A methodology for calculating the latency of GPS-probe data
Zhongxiang Wang, Masoud Hamedi, Stanley Young

TL;DR
This paper introduces a flexible methodology to measure the latency of crowdsourced GPS probe data against ground-truth sources, crucial for real-time traffic management and emergency response.
Contribution
It presents a novel maximum pattern matching algorithm for latency measurement applicable to various ground-truth data sources.
Findings
GPS probe data latency varies with time of day and traffic conditions.
Road segmentation scheme influences latency measurements.

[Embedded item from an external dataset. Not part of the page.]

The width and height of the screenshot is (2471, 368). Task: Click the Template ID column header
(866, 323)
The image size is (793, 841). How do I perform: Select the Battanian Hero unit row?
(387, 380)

Latency sensitivity to traffic slowdowns and recoveries is analyzed.
Abstract
Crowdsourced GPS probe data has been gaining popularity in recent years as a source for real-time traffic information. Efforts have been made to evaluate the quality of such data from different perspectives. A quality indicator of any traffic data source is latency that describes the punctuality of data, which is critical for real-time operations, emergency response, and traveler information systems. This paper offers a methodology for measuring the probe data latency, with respect to a selected reference source. Although Bluetooth re-identification data is used as the reference source, the methodology can be applied to any other ground-truth data source of choice (i.e. Automatic License Plate Readers, Electronic Toll Tag). The core of the methodology is a maximum pattern matching algorithm that works with three different fitness objectives. To test the methodology, sample field…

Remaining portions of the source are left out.